What is being asked: Leaving every image behind, reproduce the records word for word.

═══ Extracted data ═══

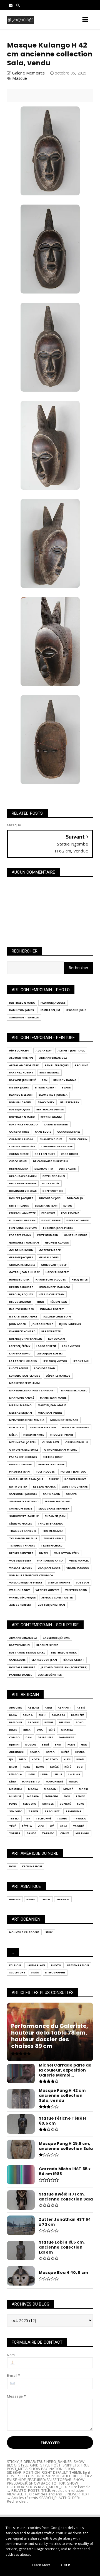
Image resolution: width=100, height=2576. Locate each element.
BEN (45, 1080)
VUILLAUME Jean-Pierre (25, 1582)
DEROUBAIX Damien (23, 1176)
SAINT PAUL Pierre (74, 1486)
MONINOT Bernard (64, 1420)
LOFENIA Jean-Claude (24, 1375)
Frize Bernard (47, 1235)
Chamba (67, 1730)
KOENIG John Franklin (25, 1339)
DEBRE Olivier (19, 1168)
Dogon (30, 1744)
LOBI (80, 1767)
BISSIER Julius (19, 1087)
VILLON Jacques (77, 1568)
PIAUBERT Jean (19, 1471)
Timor (46, 1899)
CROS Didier (69, 1154)
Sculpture (17, 1972)
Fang (71, 1744)
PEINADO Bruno (20, 1464)
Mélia (13, 1434)
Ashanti (64, 1707)
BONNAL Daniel (20, 1102)
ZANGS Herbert (20, 1605)
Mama (73, 1781)
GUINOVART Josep (54, 1265)
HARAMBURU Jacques (51, 1279)
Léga (12, 1781)
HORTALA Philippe (22, 1667)
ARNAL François (57, 1065)
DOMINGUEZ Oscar (23, 1191)
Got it (65, 2565)
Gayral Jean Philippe (24, 1272)
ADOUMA (15, 1707)
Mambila (15, 1789)
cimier (64, 1833)
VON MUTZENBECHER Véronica (31, 1575)
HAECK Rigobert (57, 1272)
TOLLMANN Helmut (23, 1538)
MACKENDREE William (24, 1383)
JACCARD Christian (57, 1316)
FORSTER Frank (20, 1235)
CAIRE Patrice (19, 1131)
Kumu (40, 1767)
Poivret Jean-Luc (73, 1471)
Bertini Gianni (51, 1117)
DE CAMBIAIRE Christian (50, 1161)
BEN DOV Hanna (65, 1080)
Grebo (50, 1752)
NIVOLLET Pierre (61, 1434)
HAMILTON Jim (50, 1010)
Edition (15, 1965)
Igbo (22, 1759)
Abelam (33, 1707)
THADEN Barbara (50, 1523)
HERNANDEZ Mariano (54, 1287)
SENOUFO (29, 1804)
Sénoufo (15, 1811)
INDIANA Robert (52, 1309)
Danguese (66, 1737)
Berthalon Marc (22, 1002)
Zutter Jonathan (51, 1605)
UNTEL (43, 1553)
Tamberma (74, 1811)
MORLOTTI (16, 1427)
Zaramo (48, 1833)
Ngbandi (51, 1796)
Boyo (80, 1722)
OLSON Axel (50, 1442)
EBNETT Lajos (19, 1205)
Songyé (65, 1804)
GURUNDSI (16, 1752)
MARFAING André (21, 1397)
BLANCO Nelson (21, 1094)
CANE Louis (43, 1131)
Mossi (83, 1789)
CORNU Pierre (19, 1154)
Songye (48, 1804)
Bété (52, 1730)
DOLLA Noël (50, 1183)
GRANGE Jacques (21, 1257)
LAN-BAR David (20, 1353)
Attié (81, 1707)
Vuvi (41, 1826)
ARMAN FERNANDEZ (53, 1058)
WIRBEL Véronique (22, 1597)
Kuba (26, 1767)
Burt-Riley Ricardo (23, 1124)
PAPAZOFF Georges (23, 1457)
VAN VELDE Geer (20, 1560)
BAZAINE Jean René (22, 1080)
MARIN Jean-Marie (53, 1397)
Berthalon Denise (50, 1109)
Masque (19, 78)
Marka (33, 1789)
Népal (30, 1899)
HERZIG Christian (51, 1294)
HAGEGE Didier (19, 1279)
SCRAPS (71, 1494)
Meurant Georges (75, 1427)
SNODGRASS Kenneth (53, 1508)
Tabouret (52, 1811)
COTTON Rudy (44, 1154)
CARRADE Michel (69, 1131)
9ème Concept (19, 1050)
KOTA (36, 1759)
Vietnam (62, 1899)
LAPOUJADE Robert (50, 1353)
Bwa (40, 1730)
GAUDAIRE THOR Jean (24, 1242)
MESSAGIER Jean (20, 1412)
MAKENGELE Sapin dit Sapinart (32, 1390)
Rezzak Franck (44, 1486)
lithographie (55, 1972)
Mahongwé (54, 1781)
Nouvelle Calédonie (24, 1932)
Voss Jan (82, 1582)
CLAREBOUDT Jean (44, 1660)
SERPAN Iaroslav (57, 1501)
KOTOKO (52, 1759)
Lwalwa (74, 1774)
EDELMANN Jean (46, 1205)
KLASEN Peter (51, 1331)
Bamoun (15, 1722)
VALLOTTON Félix (66, 1553)
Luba (44, 1774)
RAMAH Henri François (26, 1479)
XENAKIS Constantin (57, 1597)
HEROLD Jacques (21, 1294)
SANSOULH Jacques (23, 1494)
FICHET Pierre (51, 1220)
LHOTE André (18, 1368)
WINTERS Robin (76, 1590)
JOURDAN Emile (42, 1324)
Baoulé (33, 1722)
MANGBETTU (31, 1781)
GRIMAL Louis (49, 1257)
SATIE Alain (51, 1494)
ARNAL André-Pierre (24, 1065)
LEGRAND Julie (76, 1010)
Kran (80, 1759)
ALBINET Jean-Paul (71, 1050)
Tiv (27, 1818)
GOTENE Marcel (50, 1250)
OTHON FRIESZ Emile (23, 1449)
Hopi (12, 1866)
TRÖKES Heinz (53, 1538)
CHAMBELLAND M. (21, 1139)
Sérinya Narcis (20, 1523)
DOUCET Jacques (21, 1198)
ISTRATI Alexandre (23, 1316)
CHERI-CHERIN (78, 1139)
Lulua (58, 1774)
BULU (42, 1715)
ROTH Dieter (18, 1486)
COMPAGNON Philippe (56, 1146)
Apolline (81, 1065)
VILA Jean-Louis (49, 1568)
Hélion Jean (58, 1302)
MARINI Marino (20, 1405)
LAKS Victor (71, 1346)
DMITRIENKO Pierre (22, 1183)
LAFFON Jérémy (20, 1346)
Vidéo (35, 1972)
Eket (58, 1744)
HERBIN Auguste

═══

Finished exercise:
Image resolution: width=100, height=2576. Locate each element.
BEN (45, 1080)
VUILLAUME Jean-Pierre (25, 1582)
DEROUBAIX Damien (23, 1176)
SAINT PAUL Pierre (74, 1486)
MONINOT Bernard (64, 1420)
LOFENIA Jean-Claude (24, 1375)
Frize Bernard (47, 1235)
Chamba (67, 1730)
KOENIG John Franklin (25, 1339)
DEBRE Olivier (19, 1168)
Dogon (30, 1744)
LOBI (80, 1767)
BISSIER Julius (19, 1087)
VILLON Jacques (77, 1568)
PIAUBERT Jean (19, 1471)
Timor (46, 1899)
CROS Didier (69, 1154)
Sculpture (17, 1972)
Fang (71, 1744)
PEINADO Bruno (20, 1464)
Mélia (13, 1434)
Ashanti (64, 1707)
BONNAL Daniel (20, 1102)
ZANGS Herbert (20, 1605)
Mama (73, 1781)
GUINOVART Josep (54, 1265)
HARAMBURU Jacques (51, 1279)
Léga (12, 1781)
HORTALA Philippe (22, 1667)
ARNAL François (57, 1065)
DOMINGUEZ Oscar (23, 1191)
Got it (65, 2565)
Gayral Jean Philippe (24, 1272)
ADOUMA (15, 1707)
Mambila (15, 1789)
cimier (64, 1833)
VON MUTZENBECHER Véronica (31, 1575)
HAECK Rigobert (57, 1272)
TOLLMANN Helmut (23, 1538)
MACKENDREE William (24, 1383)
JACCARD Christian (57, 1316)
FORSTER Frank (20, 1235)
CAIRE Patrice (19, 1131)
Kumu (40, 1767)
Poivret Jean-Luc (73, 1471)
Bertini Gianni (51, 1117)
DE CAMBIAIRE Christian (50, 1161)
BEN DOV Hanna (65, 1080)
Grebo (50, 1752)
NIVOLLET Pierre (61, 1434)
HAMILTON Jim (50, 1010)
Edition (15, 1965)
Igbo (22, 1759)
Abelam (33, 1707)
THADEN Barbara (50, 1523)
HERNANDEZ Mariano (54, 1287)
SENOUFO (29, 1804)
Sénoufo (15, 1811)
INDIANA Robert (52, 1309)
Danguese (66, 1737)
Berthalon Marc (22, 1002)
Zutter Jonathan (51, 1605)
UNTEL (43, 1553)
Tamberma (74, 1811)
MORLOTTI (16, 1427)
Zaramo (48, 1833)
Ngbandi (51, 1796)
Boyo (80, 1722)
OLSON Axel (50, 1442)
EBNETT Lajos (19, 1205)
Songyé (65, 1804)
GURUNDSI (16, 1752)
MARFAING André (21, 1397)
BLANCO Nelson (21, 1094)
CANE Louis (43, 1131)
Mossi (83, 1789)
CORNU Pierre (19, 1154)
Songye (48, 1804)
Bété (52, 1730)
DOLLA Noël (50, 1183)
GRANGE Jacques (21, 1257)
LAN-BAR David (20, 1353)
Attié (81, 1707)
Vuvi (41, 1826)
ARMAN FERNANDEZ (53, 1058)
WIRBEL Véronique (22, 1597)
Kuba (26, 1767)
Burt-Riley Ricardo (23, 1124)
PAPAZOFF Georges (23, 1457)
VAN VELDE Geer (20, 1560)
BAZAINE Jean René (22, 1080)
MARIN Jean-Marie (53, 1397)
Berthalon Denise (50, 1109)
Masque (19, 78)
Marka (33, 1789)
Népal (30, 1899)
HERZIG Christian (51, 1294)
HAGEGE Didier (19, 1279)
SCRAPS (71, 1494)
Meurant Georges (75, 1427)
SNODGRASS Kenneth (53, 1508)
Tabouret (52, 1811)
COTTON Rudy (44, 1154)
CARRADE Michel (69, 1131)
9ème Concept (19, 1050)
KOTA (36, 1759)
Vietnam (62, 1899)
LAPOUJADE Robert (50, 1353)
Bwa (40, 1730)
GAUDAIRE THOR Jean (24, 1242)
MESSAGIER Jean (20, 1412)
MAKENGELE Sapin dit Sapinart (32, 1390)
Rezzak Franck (44, 1486)
lithographie (55, 1972)
Mahongwé (54, 1781)
Nouvelle Calédonie (24, 1932)
Voss Jan (82, 1582)
CLAREBOUDT Jean (44, 1660)
SERPAN Iaroslav (57, 1501)
KOTOKO (52, 1759)
Lwalwa (74, 1774)
EDELMANN Jean (46, 1205)
KLASEN Peter (51, 1331)
Bamoun (15, 1722)
VALLOTTON Félix (66, 1553)
Luba (44, 1774)
RAMAH Henri François (26, 1479)
XENAKIS Constantin (57, 1597)
HEROLD Jacques (21, 1294)
SANSOULH Jacques (23, 1494)
FICHET Pierre (51, 1220)
LHOTE André (18, 1368)
WINTERS Robin (76, 1590)
JOURDAN Emile (42, 1324)
Baoulé (33, 1722)
MANGBETTU (31, 1781)
GRIMAL Louis (49, 1257)
SATIE Alain (51, 1494)
ARNAL André-Pierre (24, 1065)
LEGRAND Julie (76, 1010)
Kran (80, 1759)
ALBINET Jean-Paul (71, 1050)
Tiv (27, 1818)
GOTENE Marcel (50, 1250)
OTHON FRIESZ Emile (23, 1449)
Hopi (12, 1866)
TRÖKES Heinz (53, 1538)
CHAMBELLAND M. (21, 1139)
Sérinya Narcis (20, 1523)
DOUCET Jacques (21, 1198)
ISTRATI Alexandre (23, 1316)
CHERI-CHERIN (78, 1139)
Lulua (58, 1774)
BULU (42, 1715)
ROTH Dieter (18, 1486)
COMPAGNON Philippe (56, 1146)
Apolline (81, 1065)
VILA Jean-Louis (49, 1568)
Hélion Jean (58, 1302)
MARINI Marino (20, 1405)
LAKS Victor (71, 1346)
DMITRIENKO Pierre (22, 1183)
LAFFON Jérémy (20, 1346)
Vidéo (35, 1972)
Eket (58, 1744)
HERBIN Auguste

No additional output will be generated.